On Thursday, the 25th of May 2017, the Tony Elumelu Foundation participated in the Presidential Policy Dialogue organised by the Lagos Chamber for Commerce and Industry (LCCI). The event was an opportunity for members of the private sector to interact with the Acting President, Professor Yemi Osinbajo, who was represented by the Minister for Trade and Industry, Dr. Okechukwu Enelamah. In an emerging economy like ours, such engagement between the public and private sector cannot be overstated: it provides a platform for citizens to access their political leaders, compelling the latter to address concerns around security, employment, and the economy (amongst others).
Research suggests that there is a direct relationship between the frequency of such sessions and the extent to which government can formulate policies that are most relevant to the people. Particularly, the needs of the private sector often depend on such opportunities for businesses to highlight persistent challenges and issues in need of urgent government intervention.
As expected (Nigeria is now in its second year in a recession), the conversation mainly centred around the lack of a conducive and enabling business environment. Participants were vocal about inadequate infrastructure especially power, stifling regulations, prohibitive taxes and the need to prioritise economic diversification to end the boom and bust cycles that characterise oil dependent economies like ours.
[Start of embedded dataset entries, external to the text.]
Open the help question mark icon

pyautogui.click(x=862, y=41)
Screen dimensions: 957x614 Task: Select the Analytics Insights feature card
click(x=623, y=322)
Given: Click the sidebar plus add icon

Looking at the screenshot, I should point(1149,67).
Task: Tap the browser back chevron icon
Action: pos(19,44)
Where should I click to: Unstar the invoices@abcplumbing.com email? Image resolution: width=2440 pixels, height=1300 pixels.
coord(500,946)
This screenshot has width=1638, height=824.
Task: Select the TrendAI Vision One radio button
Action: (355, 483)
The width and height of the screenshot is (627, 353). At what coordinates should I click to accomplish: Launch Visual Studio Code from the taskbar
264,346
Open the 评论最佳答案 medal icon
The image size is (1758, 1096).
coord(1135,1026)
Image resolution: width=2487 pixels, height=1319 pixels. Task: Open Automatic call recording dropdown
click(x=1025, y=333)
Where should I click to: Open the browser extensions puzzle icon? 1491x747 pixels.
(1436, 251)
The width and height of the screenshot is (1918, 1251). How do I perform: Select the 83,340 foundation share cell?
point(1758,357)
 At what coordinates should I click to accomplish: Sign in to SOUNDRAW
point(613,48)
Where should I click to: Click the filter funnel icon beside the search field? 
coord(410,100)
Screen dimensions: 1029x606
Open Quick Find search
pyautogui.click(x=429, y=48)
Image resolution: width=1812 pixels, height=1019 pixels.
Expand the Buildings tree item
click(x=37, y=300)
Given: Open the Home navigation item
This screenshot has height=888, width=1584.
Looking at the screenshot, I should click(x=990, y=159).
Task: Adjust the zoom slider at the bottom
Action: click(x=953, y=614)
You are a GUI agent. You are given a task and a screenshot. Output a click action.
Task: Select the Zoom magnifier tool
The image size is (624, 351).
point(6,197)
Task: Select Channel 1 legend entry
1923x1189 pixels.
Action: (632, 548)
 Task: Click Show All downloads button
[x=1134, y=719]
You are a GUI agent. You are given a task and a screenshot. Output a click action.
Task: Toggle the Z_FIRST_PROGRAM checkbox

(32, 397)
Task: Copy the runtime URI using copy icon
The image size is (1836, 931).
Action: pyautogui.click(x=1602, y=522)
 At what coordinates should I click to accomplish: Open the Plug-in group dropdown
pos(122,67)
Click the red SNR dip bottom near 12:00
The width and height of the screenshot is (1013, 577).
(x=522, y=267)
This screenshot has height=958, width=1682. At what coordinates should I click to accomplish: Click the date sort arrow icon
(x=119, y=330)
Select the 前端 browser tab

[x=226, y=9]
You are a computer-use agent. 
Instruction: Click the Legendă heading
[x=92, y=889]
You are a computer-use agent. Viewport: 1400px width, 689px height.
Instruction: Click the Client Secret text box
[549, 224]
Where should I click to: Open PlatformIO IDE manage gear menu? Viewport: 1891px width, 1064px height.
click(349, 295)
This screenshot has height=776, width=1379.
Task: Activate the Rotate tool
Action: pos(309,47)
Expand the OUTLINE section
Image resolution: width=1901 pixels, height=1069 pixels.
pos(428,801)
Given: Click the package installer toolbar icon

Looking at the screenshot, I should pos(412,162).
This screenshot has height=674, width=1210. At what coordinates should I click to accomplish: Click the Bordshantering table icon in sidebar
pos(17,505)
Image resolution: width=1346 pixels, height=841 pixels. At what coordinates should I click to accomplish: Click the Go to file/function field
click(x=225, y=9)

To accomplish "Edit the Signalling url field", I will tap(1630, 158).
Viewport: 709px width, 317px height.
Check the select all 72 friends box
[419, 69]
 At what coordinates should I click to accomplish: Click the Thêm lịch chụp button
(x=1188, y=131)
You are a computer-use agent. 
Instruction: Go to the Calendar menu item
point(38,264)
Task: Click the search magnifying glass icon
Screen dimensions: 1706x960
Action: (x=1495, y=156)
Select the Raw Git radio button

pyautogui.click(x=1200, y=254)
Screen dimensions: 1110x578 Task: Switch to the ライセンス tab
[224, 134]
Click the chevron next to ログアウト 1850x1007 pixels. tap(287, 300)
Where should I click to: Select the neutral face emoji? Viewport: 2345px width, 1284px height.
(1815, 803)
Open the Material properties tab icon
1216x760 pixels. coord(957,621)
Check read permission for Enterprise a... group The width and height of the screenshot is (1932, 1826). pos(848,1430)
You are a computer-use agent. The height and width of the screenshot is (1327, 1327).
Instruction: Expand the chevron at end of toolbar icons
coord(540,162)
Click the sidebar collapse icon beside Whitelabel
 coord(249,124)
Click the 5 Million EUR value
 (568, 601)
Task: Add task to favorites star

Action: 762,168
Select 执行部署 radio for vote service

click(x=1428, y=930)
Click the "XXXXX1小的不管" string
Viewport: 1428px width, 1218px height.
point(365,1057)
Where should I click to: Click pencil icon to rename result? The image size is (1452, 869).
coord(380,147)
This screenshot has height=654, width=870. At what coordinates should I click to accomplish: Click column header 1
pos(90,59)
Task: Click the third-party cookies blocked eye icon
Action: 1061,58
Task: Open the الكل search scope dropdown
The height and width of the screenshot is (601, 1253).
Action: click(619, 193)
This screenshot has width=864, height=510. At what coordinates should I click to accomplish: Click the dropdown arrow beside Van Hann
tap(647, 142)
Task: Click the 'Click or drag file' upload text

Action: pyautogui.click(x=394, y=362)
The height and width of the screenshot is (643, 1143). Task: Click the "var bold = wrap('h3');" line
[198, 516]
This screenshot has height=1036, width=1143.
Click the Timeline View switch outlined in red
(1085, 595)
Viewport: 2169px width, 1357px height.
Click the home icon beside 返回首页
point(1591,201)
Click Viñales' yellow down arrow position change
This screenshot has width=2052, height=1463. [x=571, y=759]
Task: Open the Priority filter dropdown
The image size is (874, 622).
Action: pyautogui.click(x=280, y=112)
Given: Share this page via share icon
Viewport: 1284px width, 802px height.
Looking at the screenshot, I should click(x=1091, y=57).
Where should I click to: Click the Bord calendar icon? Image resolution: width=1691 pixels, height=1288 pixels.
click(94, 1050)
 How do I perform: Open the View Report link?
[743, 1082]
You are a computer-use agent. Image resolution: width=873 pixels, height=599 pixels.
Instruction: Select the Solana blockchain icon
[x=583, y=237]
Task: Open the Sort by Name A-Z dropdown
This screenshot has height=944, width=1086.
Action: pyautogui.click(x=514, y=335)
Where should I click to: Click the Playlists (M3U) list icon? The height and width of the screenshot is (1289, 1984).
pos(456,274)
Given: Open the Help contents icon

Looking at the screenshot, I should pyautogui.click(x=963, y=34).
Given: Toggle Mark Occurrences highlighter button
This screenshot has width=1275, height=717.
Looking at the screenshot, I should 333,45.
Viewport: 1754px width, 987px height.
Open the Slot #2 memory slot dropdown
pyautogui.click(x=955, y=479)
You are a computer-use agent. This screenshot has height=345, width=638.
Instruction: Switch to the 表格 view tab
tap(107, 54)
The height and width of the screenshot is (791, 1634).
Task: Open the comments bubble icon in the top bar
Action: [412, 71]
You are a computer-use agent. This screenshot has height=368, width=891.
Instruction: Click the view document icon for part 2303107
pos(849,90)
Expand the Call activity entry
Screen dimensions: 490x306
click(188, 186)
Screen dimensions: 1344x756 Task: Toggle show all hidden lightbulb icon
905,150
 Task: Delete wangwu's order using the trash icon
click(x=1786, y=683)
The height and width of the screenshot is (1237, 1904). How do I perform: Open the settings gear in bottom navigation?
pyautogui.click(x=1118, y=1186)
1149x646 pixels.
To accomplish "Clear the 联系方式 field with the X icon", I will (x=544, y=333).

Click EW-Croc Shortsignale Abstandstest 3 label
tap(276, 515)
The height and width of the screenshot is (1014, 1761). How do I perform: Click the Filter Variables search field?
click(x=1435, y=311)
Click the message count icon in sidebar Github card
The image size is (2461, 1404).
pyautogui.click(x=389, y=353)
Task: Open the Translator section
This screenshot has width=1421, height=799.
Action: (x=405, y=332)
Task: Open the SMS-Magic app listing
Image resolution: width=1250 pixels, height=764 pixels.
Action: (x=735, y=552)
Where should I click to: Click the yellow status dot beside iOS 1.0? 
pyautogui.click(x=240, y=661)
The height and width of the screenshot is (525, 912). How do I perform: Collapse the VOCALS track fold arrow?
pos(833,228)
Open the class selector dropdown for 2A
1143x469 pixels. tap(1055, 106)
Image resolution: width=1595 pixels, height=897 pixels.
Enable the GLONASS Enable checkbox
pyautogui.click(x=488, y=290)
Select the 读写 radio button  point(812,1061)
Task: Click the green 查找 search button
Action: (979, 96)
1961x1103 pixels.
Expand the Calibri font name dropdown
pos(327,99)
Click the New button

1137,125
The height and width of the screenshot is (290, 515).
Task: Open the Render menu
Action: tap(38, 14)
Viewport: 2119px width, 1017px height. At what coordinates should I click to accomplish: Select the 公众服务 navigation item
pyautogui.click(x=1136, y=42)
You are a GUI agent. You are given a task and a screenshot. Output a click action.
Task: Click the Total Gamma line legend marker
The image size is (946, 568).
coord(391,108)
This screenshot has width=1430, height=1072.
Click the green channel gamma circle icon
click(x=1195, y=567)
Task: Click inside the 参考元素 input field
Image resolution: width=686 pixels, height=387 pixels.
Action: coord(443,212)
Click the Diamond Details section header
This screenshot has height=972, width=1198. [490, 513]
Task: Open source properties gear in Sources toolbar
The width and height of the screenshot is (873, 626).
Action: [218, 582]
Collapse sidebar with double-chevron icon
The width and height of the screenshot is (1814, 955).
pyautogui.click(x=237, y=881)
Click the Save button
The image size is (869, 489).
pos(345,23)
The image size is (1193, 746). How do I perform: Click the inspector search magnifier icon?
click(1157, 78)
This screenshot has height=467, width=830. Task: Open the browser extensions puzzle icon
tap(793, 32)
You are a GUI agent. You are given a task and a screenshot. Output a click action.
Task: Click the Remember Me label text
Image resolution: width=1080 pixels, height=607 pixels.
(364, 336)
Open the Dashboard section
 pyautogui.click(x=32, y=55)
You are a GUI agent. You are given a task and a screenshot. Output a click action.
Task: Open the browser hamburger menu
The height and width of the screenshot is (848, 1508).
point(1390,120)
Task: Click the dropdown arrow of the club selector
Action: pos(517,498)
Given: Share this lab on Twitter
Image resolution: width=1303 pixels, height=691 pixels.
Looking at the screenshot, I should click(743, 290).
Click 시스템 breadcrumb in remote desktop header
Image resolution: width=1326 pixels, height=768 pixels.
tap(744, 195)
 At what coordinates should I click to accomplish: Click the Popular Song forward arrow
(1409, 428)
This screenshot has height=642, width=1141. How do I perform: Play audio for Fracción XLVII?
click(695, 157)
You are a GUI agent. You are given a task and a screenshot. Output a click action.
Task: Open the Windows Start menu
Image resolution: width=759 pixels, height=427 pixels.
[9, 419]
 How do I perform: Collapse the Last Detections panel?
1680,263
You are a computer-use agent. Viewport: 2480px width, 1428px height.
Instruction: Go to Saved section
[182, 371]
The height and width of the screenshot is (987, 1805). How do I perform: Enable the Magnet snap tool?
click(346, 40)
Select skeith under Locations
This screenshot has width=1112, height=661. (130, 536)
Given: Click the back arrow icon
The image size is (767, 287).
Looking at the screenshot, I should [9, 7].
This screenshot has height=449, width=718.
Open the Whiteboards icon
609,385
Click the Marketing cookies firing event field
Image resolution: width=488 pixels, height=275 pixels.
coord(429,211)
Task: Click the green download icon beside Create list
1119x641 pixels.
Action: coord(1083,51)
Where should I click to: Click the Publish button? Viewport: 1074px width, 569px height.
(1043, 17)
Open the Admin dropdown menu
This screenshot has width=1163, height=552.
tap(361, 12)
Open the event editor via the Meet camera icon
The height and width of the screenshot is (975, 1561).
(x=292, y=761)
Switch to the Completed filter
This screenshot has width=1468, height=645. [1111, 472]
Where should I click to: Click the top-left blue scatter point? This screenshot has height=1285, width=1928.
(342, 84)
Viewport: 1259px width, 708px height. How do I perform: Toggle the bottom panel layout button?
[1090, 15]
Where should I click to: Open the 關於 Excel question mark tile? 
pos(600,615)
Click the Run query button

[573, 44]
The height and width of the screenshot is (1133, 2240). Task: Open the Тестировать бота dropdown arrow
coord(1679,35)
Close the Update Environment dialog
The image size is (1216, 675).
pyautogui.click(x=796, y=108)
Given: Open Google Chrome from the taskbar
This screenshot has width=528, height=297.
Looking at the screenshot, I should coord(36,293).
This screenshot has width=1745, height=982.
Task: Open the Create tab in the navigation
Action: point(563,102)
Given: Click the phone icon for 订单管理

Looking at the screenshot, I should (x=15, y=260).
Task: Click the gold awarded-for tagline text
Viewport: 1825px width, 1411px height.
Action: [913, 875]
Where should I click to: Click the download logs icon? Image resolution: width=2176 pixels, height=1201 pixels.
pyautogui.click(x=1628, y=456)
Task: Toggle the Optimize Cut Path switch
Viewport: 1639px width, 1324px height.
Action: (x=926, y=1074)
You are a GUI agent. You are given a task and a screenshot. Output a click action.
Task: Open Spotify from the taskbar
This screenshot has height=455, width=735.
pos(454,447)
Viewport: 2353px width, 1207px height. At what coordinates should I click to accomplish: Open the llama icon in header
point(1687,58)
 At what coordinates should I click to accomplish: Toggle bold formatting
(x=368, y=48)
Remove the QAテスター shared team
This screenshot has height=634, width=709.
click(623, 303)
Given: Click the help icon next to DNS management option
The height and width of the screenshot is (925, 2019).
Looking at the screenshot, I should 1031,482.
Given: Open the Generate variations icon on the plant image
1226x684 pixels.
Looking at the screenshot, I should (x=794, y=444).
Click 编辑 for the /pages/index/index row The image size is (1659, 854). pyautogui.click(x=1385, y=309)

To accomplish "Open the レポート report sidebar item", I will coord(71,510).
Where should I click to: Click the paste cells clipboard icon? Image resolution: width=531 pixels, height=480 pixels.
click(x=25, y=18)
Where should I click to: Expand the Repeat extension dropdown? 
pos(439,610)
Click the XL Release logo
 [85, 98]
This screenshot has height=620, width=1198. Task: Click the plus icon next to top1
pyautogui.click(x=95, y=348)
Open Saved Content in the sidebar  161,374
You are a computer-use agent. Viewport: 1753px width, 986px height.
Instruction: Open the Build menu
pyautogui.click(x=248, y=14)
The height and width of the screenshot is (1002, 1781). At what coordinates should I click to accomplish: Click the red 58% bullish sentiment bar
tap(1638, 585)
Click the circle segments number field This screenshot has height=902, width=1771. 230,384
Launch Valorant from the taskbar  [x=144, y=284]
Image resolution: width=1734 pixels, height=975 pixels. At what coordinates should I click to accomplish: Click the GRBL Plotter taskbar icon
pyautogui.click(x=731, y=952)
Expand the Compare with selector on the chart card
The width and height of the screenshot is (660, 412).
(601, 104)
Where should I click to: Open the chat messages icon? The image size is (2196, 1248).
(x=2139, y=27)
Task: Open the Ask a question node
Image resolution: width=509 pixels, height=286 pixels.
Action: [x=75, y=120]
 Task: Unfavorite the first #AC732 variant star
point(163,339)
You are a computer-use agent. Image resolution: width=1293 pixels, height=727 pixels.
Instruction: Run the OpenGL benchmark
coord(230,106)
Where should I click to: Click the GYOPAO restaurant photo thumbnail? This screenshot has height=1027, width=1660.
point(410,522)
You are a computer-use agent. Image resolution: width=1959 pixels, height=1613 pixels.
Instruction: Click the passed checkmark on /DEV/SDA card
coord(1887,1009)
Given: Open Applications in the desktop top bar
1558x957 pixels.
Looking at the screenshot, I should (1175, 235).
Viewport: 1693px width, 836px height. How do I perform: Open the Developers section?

At the Tony Elumelu Foundation, we have first-hand data that we have collated through periodic surveys to our entrepreneurs that reveal the constraints that exist for SMEs. Our studies also reinforce our belief that without government support to create an enabling business environment, the impact of even our best efforts to train, fund and mentor entrepreneurs and grow their enterprises will remain muted.
In response to their concerns, the Minister for Trade and Industry, Dr. Okechukwu Enelamah, acknowledged the central role the private sector plays in job creation and economic growth – the private sector creates most jobs, not government – and admitted that Nigeria faced challenging times. The minister reiterated the government’s commitment to building a diversified and inclusive economy, while sharing highlights of the Economic Recovery and Growth Plan (ERGP).
Dr. Enelamah acquiesced that for these plans to transform the economy, they must be backed by implementation, and assured the audience that the current administration was committed to execution.
He continued, explaining that while hard infrastructure was critical, soft infrastructure like the business environment and the policies regulating it, cannot be ignored. Recognising the role of non-physical infrastructure, the federal government established the Presidential Enabling Business Environment (PEBEC) to improve the ease of doing business in the country. Amongst its achievements, PEBEC has reduced the registration period for new businesses and eased the procedures for entry into and exit out of the country.
To build on these reforms, the Vice President has issued executive orders to increase transparency, efficiency and productivity in the business terrain. To institutionalise and codify these improvements, the FG plans to develop bills that will be passed into laws, to ensure this progress is sustained.
In terms of what to expect, the Minister hinted at new policies that are being drafted to increase local production and value addition in areas where Nigeria enjoys comparative advantage – tomato, palm oil etc. He added that to increase investments, the government will begin targeted discussions with 50 selected local and international investors to develop local capacity.
For instance, General Electric (GE) which has recently won the concession for the construction of two narrow gauge rail lines in the country, has committed to hiring and training local engineers during the life of the project, as well as building a new university. He encouraged participants at the event to anticipate a better second half of his administration’s first term as the impact of the reforms begin to manifest.
The Tony Elumelu Foundation engaged with the Minister, and commended him for his efforts in improving the business environment because more than any organisation, we are best positioned to understand the importance of an enabling environment for the private sector. We shared with the Minister some of the challenges our Nigerian based entrepreneurs continue to face even as they try to export their goods. We emphasized that it is important these issues are addressed if small businesses are to contribute to Nigeria’s efforts at export diversification.
Overall, the event was relevant to the work of the Foundation, as the enabling environment for business is one of the key pillars of our policy and advocacy unit. Our $100 million initiative to identify, fund, train and mentor 10,000 entrepreneurs in the next decade can only be successful if government formulates and implements enabling policies. Anything less, the potential impact of our entrepreneurs on the economy will be undermined.
As our Founder, Tony O. Elumelu, always says ‘Entrepreneurs are the lifeblood of Africa’. Thus, they ought to be provided with all the support that they need. The private sector, especially small businesses are the engine of economic growth.
We encourage the Minister to implement the laudable plans he shared with us, and in his own words ‘walk the talk’. The Foundation remains committed to working with governments across the continent to empower and support African entrepreneurs – the lifeblood of the new African economy.